Friday, September 25, 2009

40 Posts in 40 Days | Day 18

Experiencing Life Together
Originally Written Sept. 3, 2009
No reading today.


Point to Ponder:

  • I need others in my life.


Question to Consider:

  • What one step could I take today to connect with another believer at a more genuine, heart-to-heart level?

Well, this is another area where it seems Quest has it exactly right. Regardless of what else may come of me undertaking this 40-day experiment, I'm definitely going to come out the other side with a deeper understanding of and appreciation for my church.

My Life Group is the exact embodiment of everything Pastor Warren describes in today's chapter. And an underlying philosophy of "doing life together" is taken straight from the Bible.

If I could only use one word to describe my Life Group, "authenticity" would definitely be it. For a group of guys put together by someone at the Church who didn't even know all of us, it's amazing how quickly and solidly we gelled into a cohesive group. Every one of us - even me - brings something different to the table. I look forward eagerly to our time together every week.

I'm not exactly the most outgoing person in any sort of group setting, and I'll readily admit that. I'm used to being described as "quiet," or (my favorite) a sponge. At least, I've chosen to think of that in a positive, "soaking up knowledge" sort of way.

Anyhow, I'm not usually the first in a group setting to "open up." However, on the first night my Life Group met (our first 'real' meeting, not the first evening when we all went for Mexican) I made what was for me a very bold and extremely uncharacteristic move - I announced to my group that I'm not sure where I stand on the whole religion thing, and that I categorize myself as a seeker. I think it surprised some of them (why would you sign up for a Life Group is you're still seeking?), but in all honesty it couldn't possibly have surprised them as much as it did me.

I love the idea of the Life Group as a bigger variation of the cells in our bodies, and as cellular components of the body of Christ. I was reminded of a fractal - a Mendelbrott set, actually - during tonight's reading.
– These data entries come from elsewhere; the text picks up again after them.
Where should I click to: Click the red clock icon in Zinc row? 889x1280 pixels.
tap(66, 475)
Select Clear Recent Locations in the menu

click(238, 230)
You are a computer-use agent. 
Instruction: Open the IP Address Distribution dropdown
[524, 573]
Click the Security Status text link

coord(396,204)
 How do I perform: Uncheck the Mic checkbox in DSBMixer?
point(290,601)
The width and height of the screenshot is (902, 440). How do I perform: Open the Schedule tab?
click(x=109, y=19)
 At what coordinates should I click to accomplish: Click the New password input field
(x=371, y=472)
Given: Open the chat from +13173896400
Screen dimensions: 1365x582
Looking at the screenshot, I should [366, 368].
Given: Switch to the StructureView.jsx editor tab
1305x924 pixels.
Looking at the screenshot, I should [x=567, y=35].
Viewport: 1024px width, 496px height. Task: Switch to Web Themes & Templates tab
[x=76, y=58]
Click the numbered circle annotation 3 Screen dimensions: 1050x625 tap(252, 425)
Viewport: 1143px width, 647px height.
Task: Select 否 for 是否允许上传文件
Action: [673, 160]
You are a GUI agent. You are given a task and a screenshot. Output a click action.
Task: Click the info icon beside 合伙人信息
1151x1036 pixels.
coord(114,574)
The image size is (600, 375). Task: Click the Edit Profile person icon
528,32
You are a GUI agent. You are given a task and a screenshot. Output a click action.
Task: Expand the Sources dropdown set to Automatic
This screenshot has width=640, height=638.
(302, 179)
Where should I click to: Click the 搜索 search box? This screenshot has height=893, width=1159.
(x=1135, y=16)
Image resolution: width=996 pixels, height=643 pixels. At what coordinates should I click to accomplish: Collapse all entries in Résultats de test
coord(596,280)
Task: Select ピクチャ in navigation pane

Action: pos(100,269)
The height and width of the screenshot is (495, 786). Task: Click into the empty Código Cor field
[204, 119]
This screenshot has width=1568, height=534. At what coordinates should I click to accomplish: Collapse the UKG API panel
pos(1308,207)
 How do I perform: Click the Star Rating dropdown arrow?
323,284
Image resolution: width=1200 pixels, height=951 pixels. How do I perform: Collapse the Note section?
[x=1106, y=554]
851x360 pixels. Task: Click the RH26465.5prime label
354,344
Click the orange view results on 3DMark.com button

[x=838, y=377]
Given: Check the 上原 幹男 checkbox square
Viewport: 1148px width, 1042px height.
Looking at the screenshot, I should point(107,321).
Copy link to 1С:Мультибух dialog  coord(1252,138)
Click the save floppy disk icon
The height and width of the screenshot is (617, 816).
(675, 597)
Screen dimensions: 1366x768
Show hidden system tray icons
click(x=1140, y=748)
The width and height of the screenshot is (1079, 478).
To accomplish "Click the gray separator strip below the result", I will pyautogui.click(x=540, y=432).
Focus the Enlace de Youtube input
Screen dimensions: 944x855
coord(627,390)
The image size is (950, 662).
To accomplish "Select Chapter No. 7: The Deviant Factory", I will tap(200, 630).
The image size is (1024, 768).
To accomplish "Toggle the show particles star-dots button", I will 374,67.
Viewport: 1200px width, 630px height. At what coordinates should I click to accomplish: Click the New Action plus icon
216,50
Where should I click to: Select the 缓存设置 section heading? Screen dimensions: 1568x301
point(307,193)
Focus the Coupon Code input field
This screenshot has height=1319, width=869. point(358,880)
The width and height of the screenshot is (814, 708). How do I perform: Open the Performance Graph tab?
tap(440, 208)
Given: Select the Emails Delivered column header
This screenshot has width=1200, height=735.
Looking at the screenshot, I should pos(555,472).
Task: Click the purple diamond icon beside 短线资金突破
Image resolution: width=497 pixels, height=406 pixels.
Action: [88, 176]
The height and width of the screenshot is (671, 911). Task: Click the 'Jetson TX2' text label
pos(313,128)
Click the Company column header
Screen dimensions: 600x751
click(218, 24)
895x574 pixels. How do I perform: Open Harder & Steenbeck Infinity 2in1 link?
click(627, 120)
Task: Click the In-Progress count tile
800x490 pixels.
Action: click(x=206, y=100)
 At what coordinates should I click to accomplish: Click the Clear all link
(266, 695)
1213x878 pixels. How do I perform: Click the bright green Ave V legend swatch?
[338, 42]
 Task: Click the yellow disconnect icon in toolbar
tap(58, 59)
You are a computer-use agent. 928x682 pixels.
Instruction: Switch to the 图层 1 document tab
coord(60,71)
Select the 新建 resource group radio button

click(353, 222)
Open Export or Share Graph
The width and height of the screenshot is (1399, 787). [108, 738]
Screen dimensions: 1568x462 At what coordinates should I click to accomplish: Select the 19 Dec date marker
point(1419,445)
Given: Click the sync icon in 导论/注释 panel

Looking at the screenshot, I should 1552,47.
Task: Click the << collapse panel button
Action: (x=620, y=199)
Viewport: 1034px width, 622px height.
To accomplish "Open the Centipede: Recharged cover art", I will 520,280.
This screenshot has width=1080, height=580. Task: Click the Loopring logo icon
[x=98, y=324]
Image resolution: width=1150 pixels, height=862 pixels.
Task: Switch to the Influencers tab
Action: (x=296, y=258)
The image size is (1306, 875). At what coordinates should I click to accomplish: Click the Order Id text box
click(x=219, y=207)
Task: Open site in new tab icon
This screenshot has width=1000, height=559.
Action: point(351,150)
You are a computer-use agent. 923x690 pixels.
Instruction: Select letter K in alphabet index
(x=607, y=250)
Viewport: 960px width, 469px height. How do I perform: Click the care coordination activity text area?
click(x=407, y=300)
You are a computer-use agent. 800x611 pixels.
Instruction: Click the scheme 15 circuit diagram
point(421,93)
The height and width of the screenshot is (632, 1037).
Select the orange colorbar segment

The idea, specifically, that you can pick out a distinct pattern, zoom out to see that pattern being used to make a bigger version of the same patter, zoom out to see that pattern forming an even larger version of the same pattern, and so on ad infinitum. I had a small computer program once that let you do that, and playing with it always made me fell somehow significant - a small part making up a whole, I suppose. Maybe this is why.